The study builds on the work of Daniel Kalman, PhD and colleagues at Emory and at the Center of Disease Control and Prevention, who showed that imatinib, known commercially as Gleevec, disrupts the machinery that tuberculosis bacteria exploit when they infect human cells. Imatinib is particaulry effective at low doses, where it additionally stimulates a host anti-pathogen immune response that the tuberculosis bacteria tries to suppress.

Imatinib is FDA-approved for use against chronic myelogenous leukemia and gastrointestinal stromal tumors. It was one of the first examples of "targeted therapy," aimed at specific genetic changes in cancer cells driving growth. Imatinib became available in generic form in 2016.

Kalman heads a team that includes Edmund Waller, MD, PhD, Cindy Giver, PhD., and Rabin Tirouvanziam PhD at Winship Cancer Institute and Emory University School of Medicine, Greg Bisson MD, PhD, at University of Pennsylvania, Robert Wallis, MD from the Aurum Institute in South Africa, Deepak Kaushal, PhD at Tulane University, Tawanda Gumbo, MD from Baylor and Helen Fletcher, PhD from London School of Hygiene and Tropical Medicine.

The investigators will assess the safety and immune effects of low-dose imatinib in healthy human volunteers, and then move to South Africa where the drug will be tested in combination with standard antibiotic regimens in patients with active TB.  Plans call for 60 patients in the United States and 195 in South Africa.

TB remains a major public health threat, killing 1.4 million per year, mostly in developing nations.

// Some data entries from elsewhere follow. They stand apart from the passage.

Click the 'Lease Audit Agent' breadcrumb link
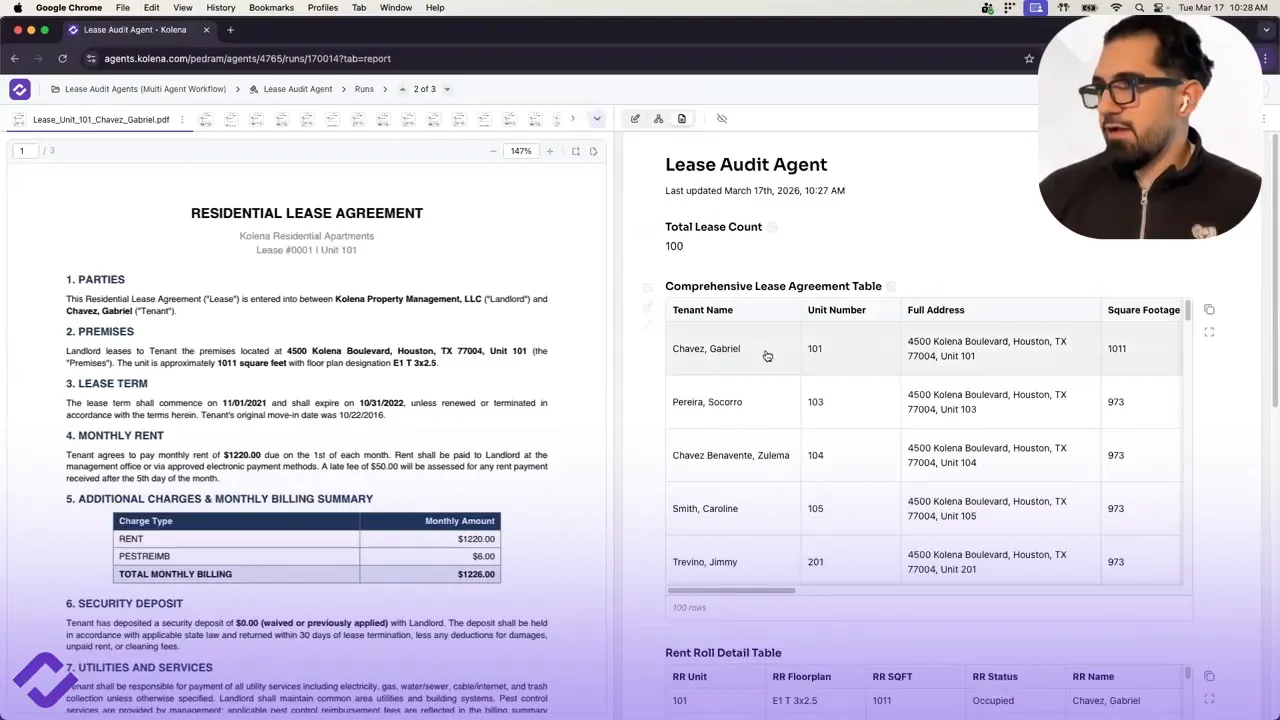Screen dimensions: 1280x720 coord(297,89)
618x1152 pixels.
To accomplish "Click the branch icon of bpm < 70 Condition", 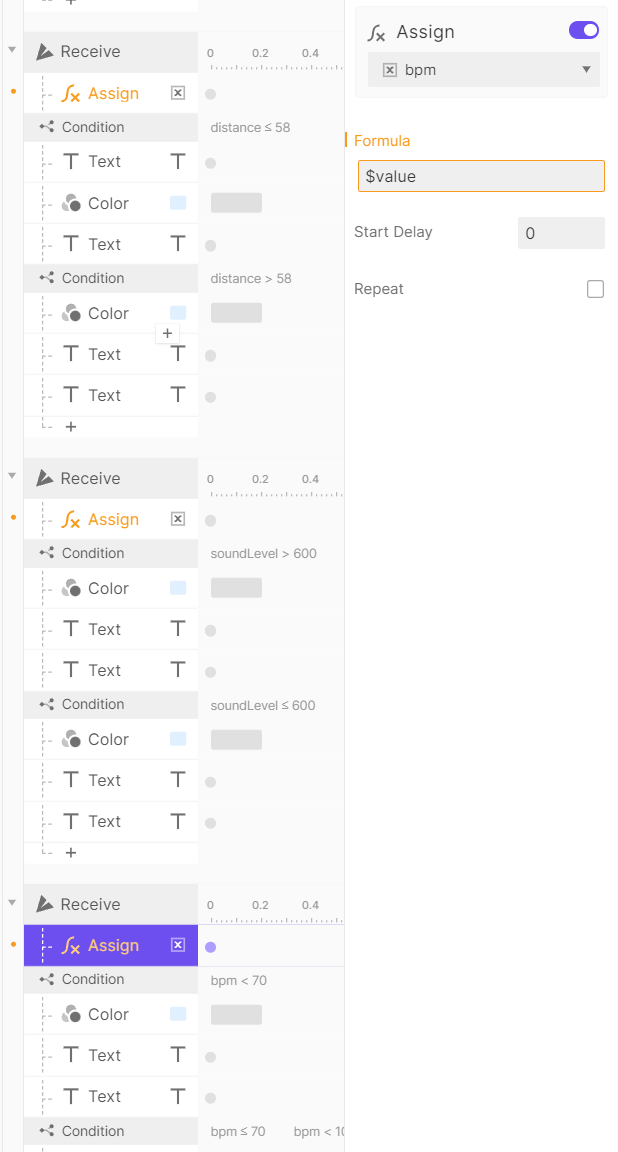I will (46, 979).
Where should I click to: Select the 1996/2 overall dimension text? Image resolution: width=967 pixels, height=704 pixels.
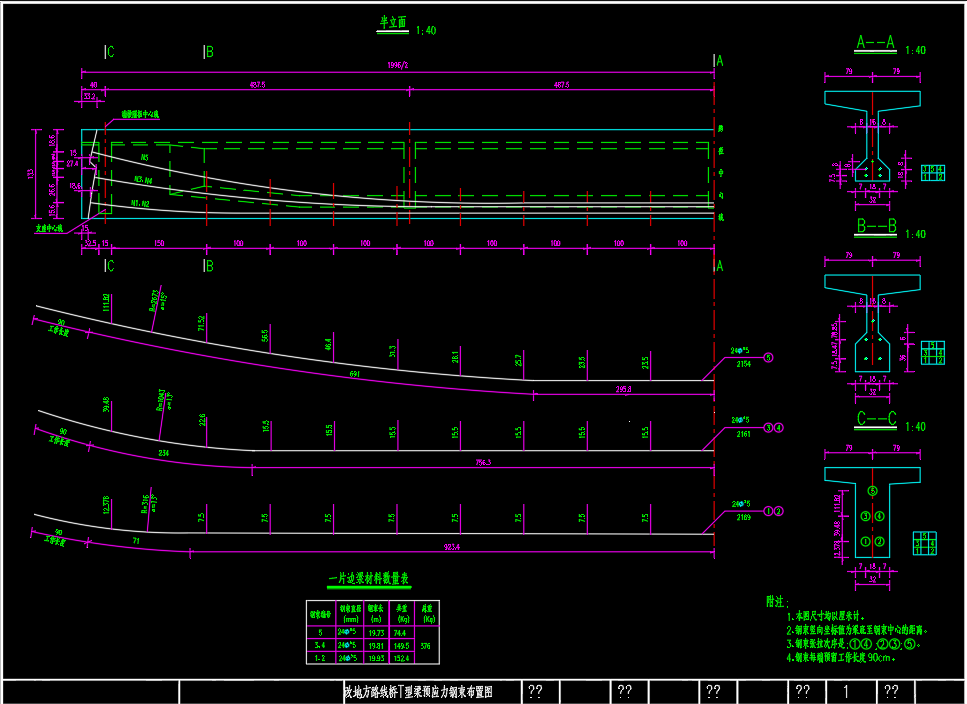tap(397, 65)
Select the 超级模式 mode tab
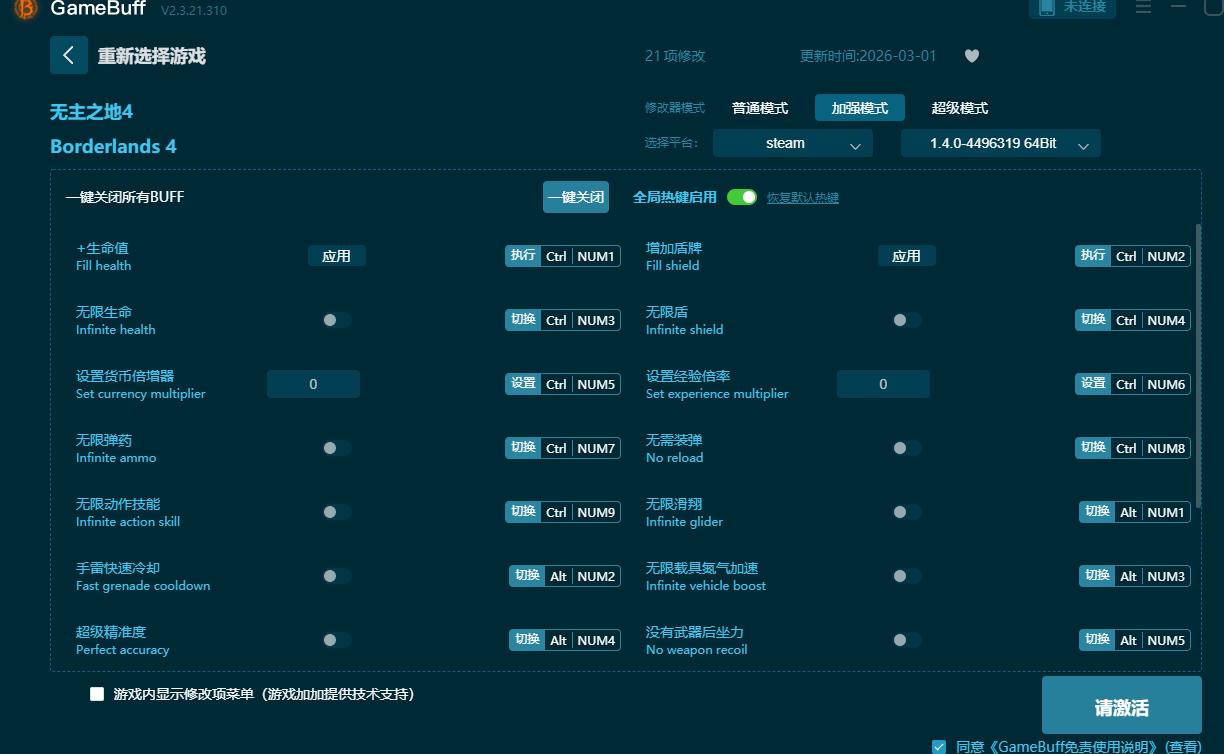This screenshot has width=1224, height=754. pyautogui.click(x=961, y=108)
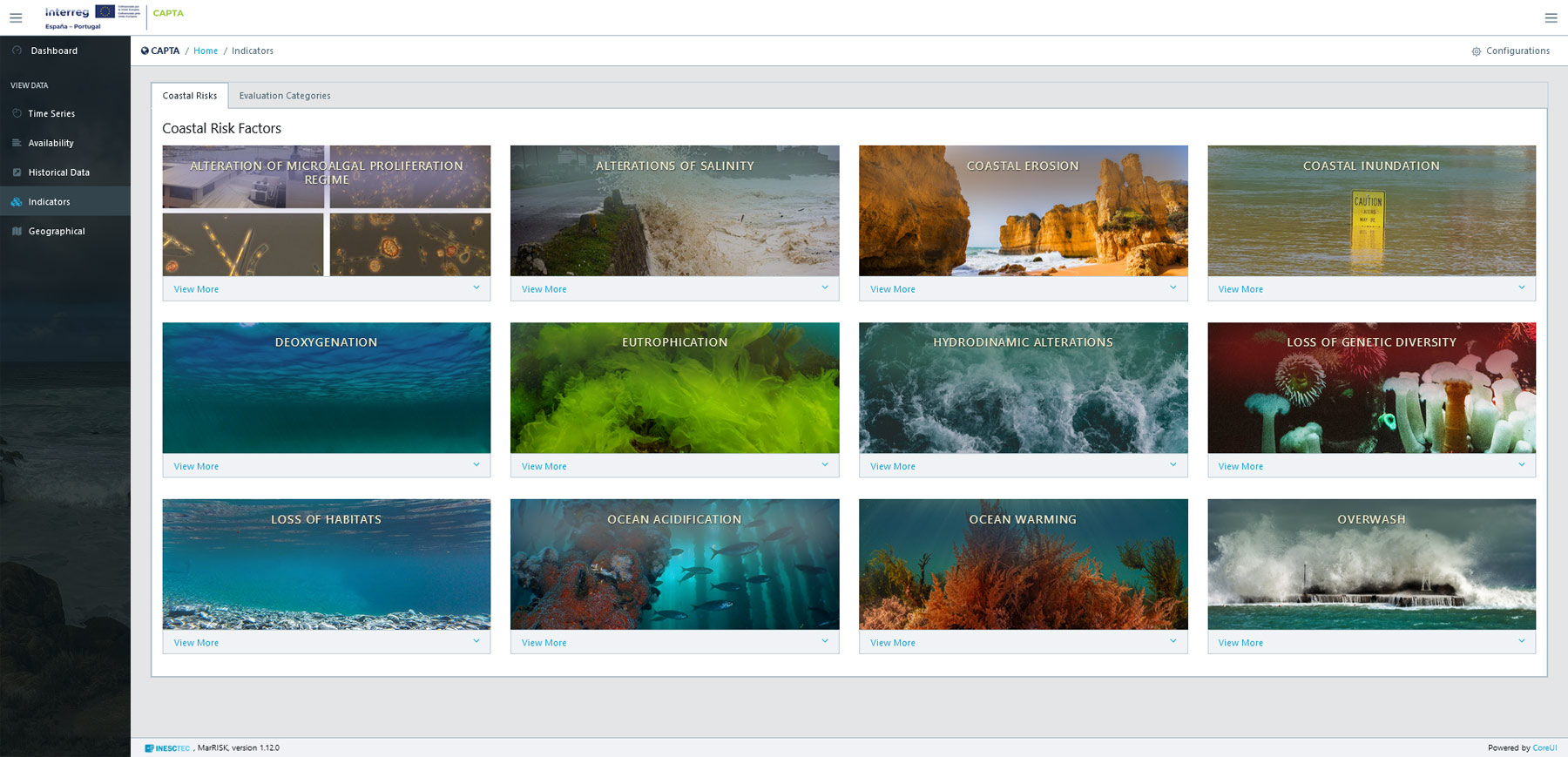Click the Availability list icon

tap(17, 143)
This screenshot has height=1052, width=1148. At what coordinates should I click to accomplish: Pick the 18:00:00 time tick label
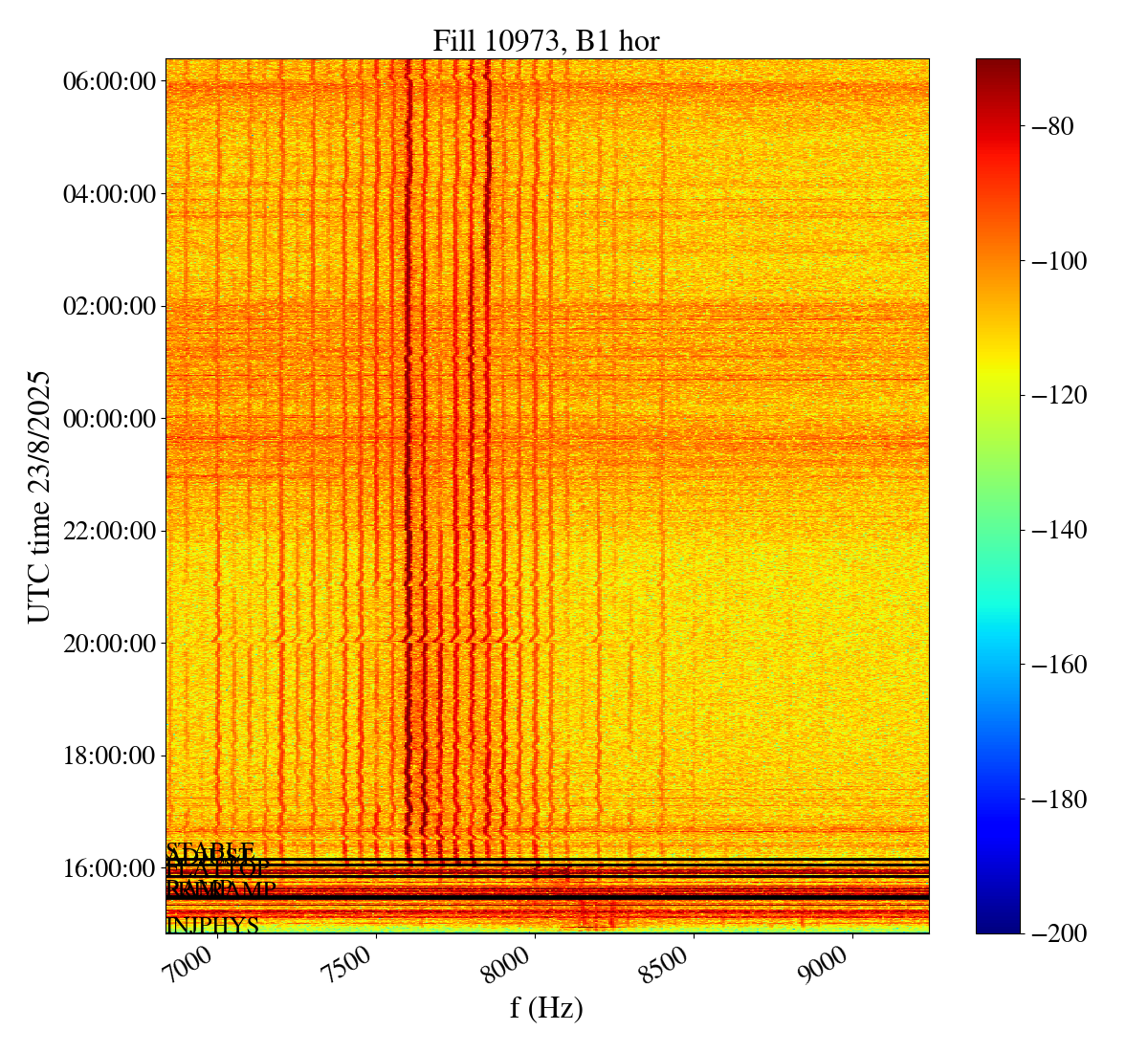109,756
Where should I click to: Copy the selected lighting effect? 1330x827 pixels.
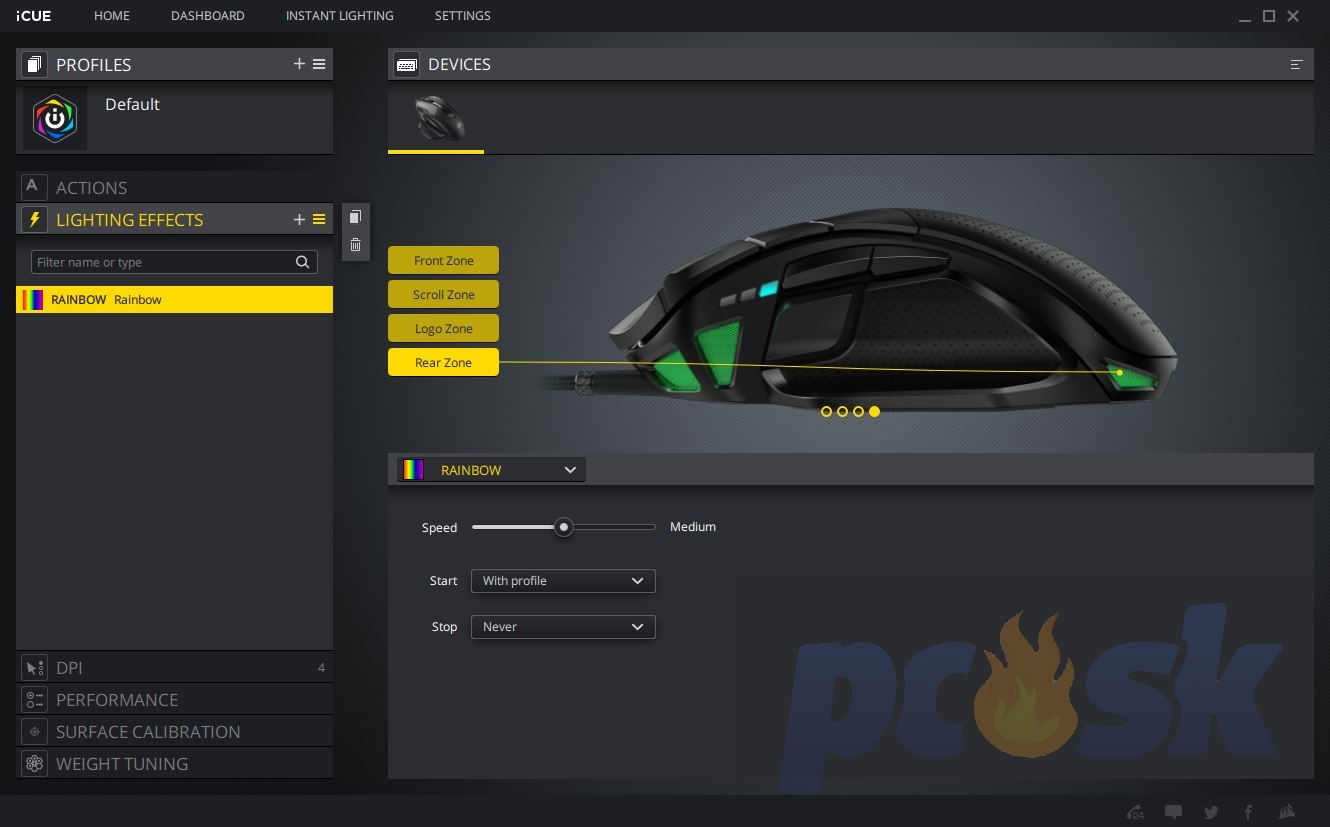click(355, 218)
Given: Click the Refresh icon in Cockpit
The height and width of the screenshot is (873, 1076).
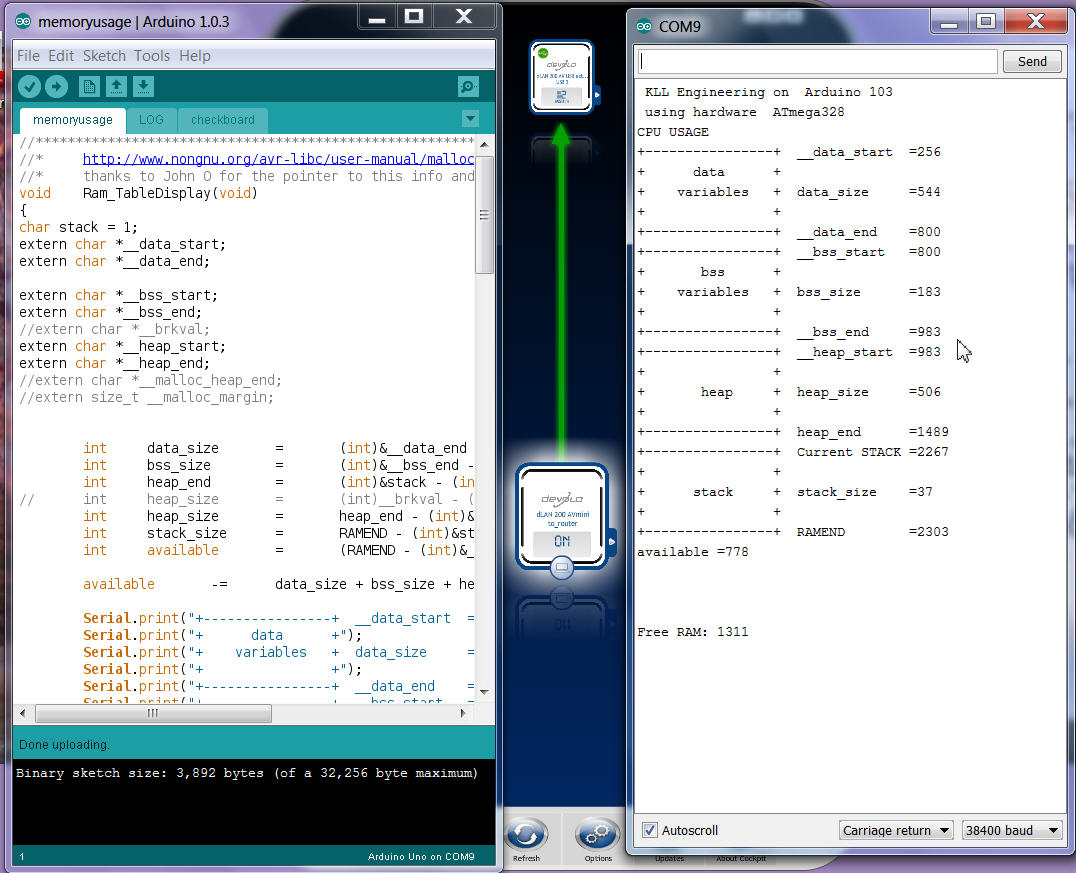Looking at the screenshot, I should coord(526,835).
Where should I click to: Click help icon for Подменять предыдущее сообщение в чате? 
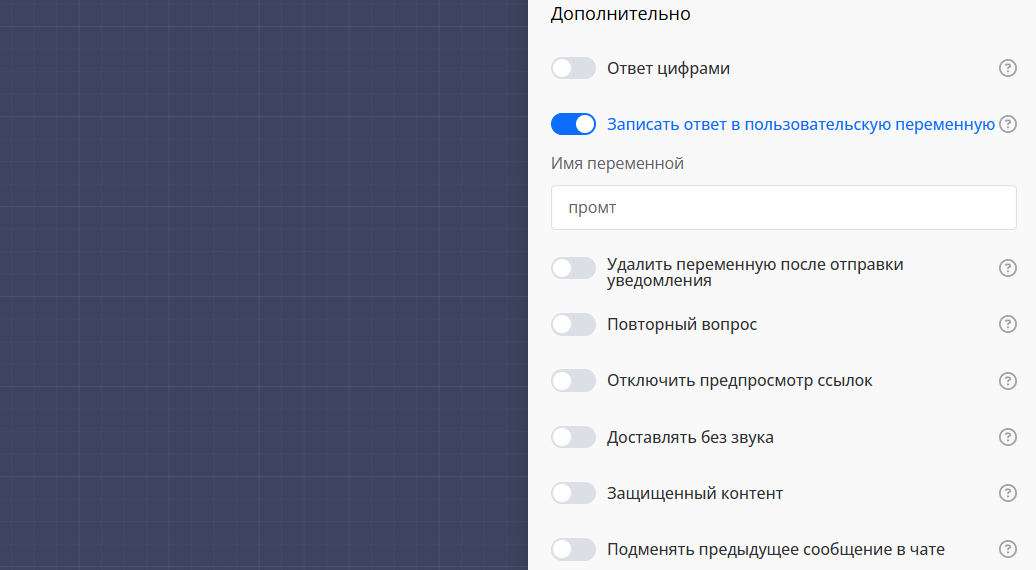point(1008,549)

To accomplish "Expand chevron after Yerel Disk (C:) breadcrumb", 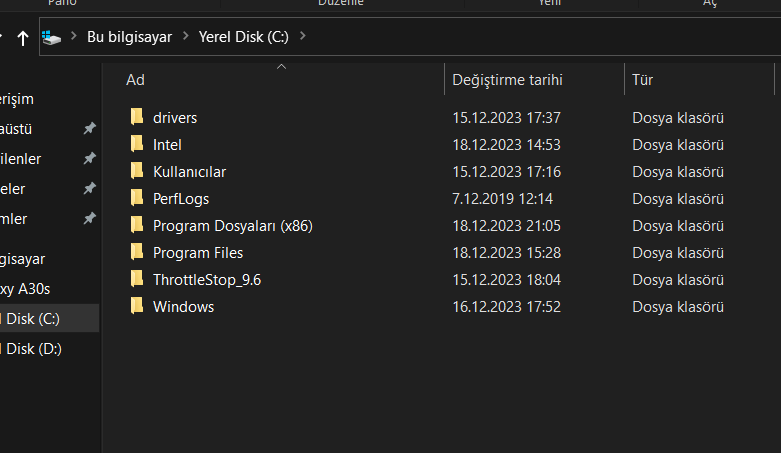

The impact is especially severe in people who are HIV-positive.  Of additional concern, TB has evolved to become resistant to some or all available antibiotics, and about 400,000 per year die from infections caused by these strains.  Lancet Infectious Diseases reports that China, India, Russia and South Africa have the highest burden of multiple drug-resistant tuberculosis.

Because imatinib targets the host and not the pathogen, it will likely prove effective against antibiotic-resistant TB, and will not easily engender resistance itself. Kalman notes.

"There is an urgent need for new drugs to treat TB," he says. "We are fast approaching the day when all available antibiotics will prove useless. This study is proof-of concept for imatinib in antibiotic-sensitive TB. But if successful, our eventual goal is to use imatinib against antibiotic resistant TB. Having new immunomodulatory host-directed therapeutics that can complement antibiotics would be an important, timely and welcome addition to the anti-TB arsenal."